The 1950s and 1960s were the years of solitary experimentation, when mechanisation was gradually substituted by computerisation and an increasing enthusiasm towards new theories and tools gave birth to the “New Archaeology” movement.
The 1970s were the years of quantitative archaeology, with the use of statistics for typological classification of archaeological artefacts and the modelling of spatial distributions and cultural systems. At the same time, the spread of archaeological data banks resulted from the progress made in Information Retrieval Systems.
The 1980s were the euphoric years of the technological development, mostly related to the introduction of PCs on the desk of Humanities researchers, as well as to the diffusion of highly sophisticated excavation techniques.

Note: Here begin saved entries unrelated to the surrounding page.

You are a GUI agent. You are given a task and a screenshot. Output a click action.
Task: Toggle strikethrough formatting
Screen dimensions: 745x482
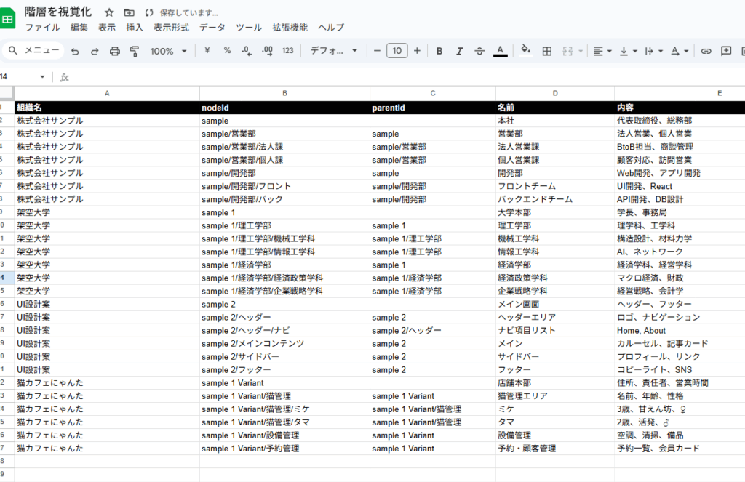point(479,51)
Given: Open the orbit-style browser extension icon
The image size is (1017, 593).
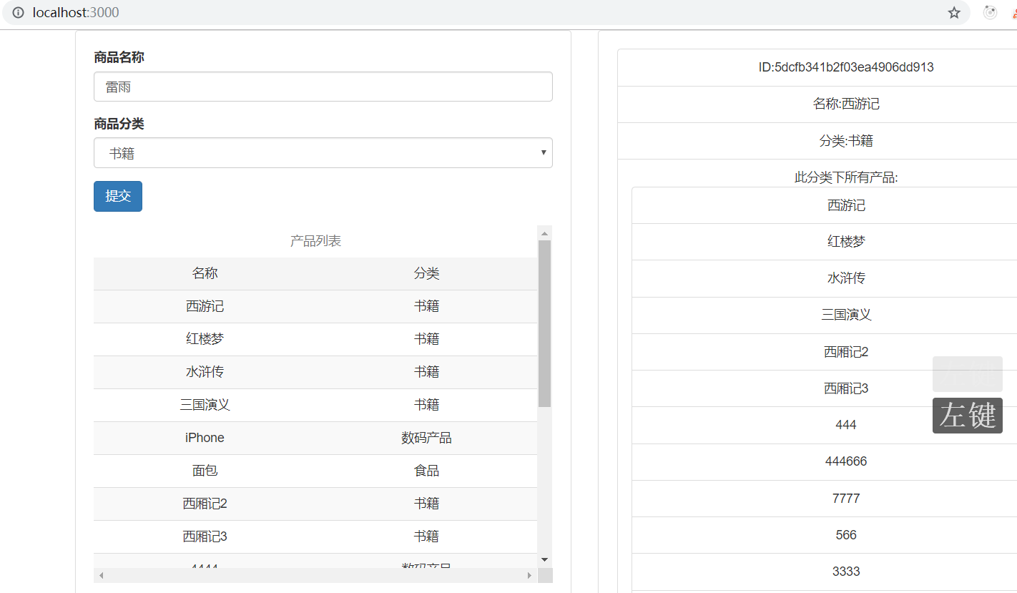Looking at the screenshot, I should 989,12.
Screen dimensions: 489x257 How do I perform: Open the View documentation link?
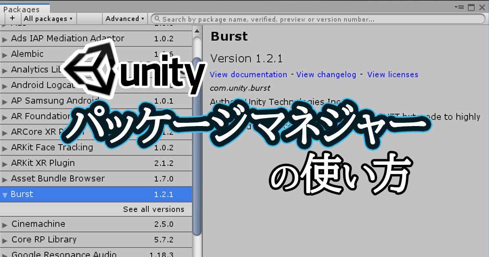point(249,75)
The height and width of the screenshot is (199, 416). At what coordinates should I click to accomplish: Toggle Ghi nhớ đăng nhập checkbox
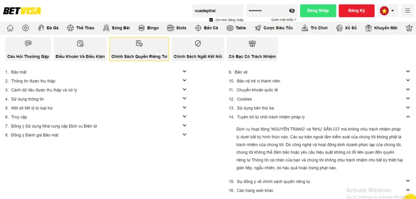point(211,20)
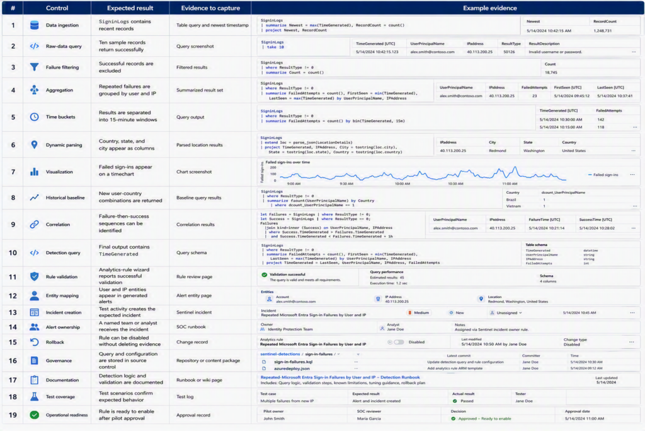The image size is (645, 431).
Task: Click the Data ingestion database icon
Action: (x=35, y=25)
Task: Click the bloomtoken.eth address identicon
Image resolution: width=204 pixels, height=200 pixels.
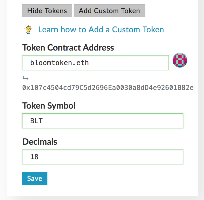Action: (180, 60)
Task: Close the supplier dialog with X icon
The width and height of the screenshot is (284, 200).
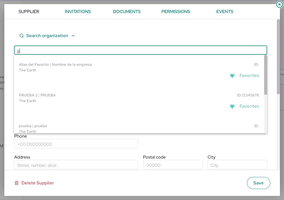Action: click(279, 4)
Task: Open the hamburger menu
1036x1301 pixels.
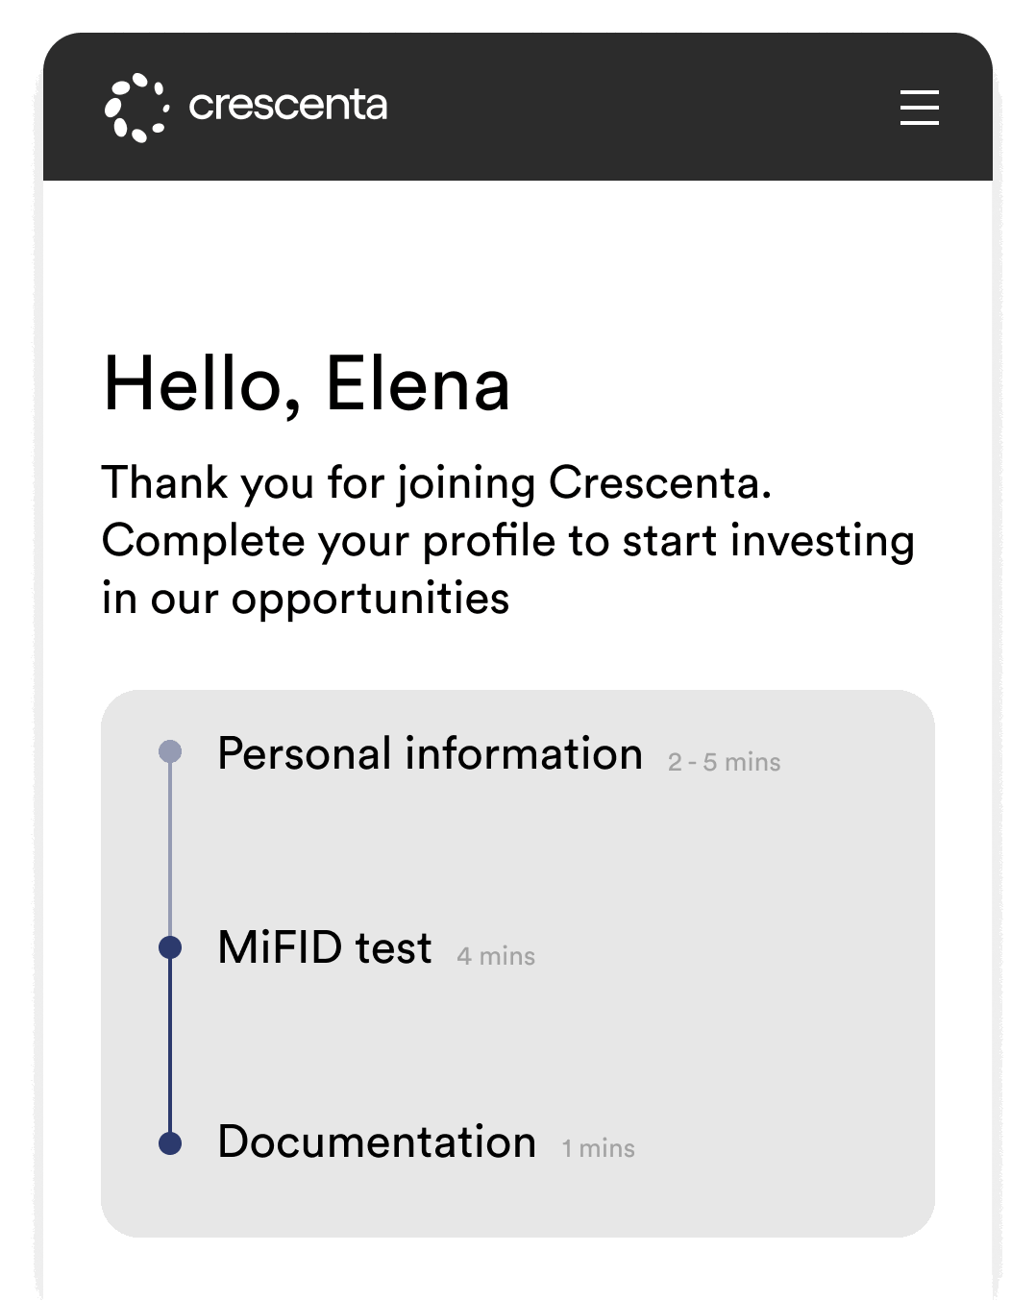Action: tap(919, 108)
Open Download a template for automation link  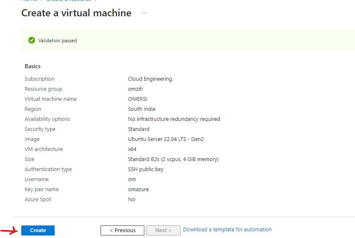227,230
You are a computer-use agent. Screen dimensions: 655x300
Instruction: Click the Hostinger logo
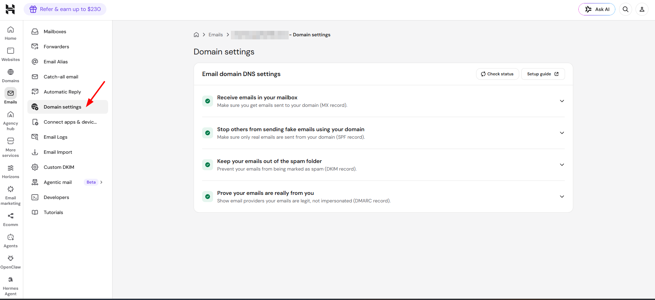click(10, 9)
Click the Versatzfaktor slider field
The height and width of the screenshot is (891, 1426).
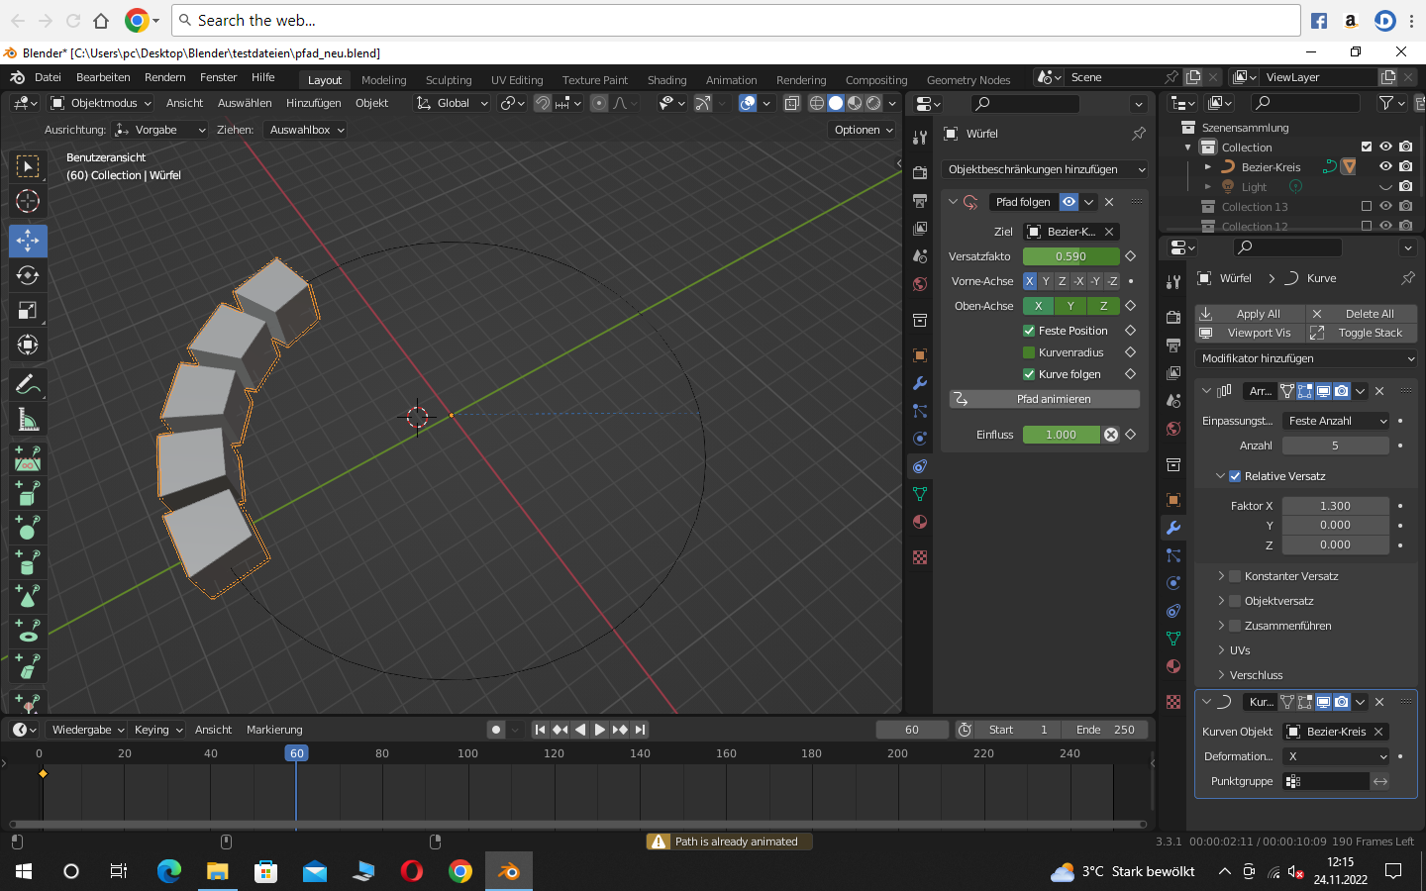point(1070,256)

The 1990s were the years of the birth of the Internet, with its new communication philosophy, and the development of GIS, a new computer platform for hosting and processing archaeological data, allowing archaeologists to integrate spatial and thematic information, by following an investigative methodology under different scientific points of view.
And lastly the new century, in which the expectations are linked to the ever growing miniaturisation and portability of instruments, with the consequent development of new data acquisition and location techniques, as well as to the overwhelming appearance of archaeology in the so-called information society, with tangible effects on cultural transmission.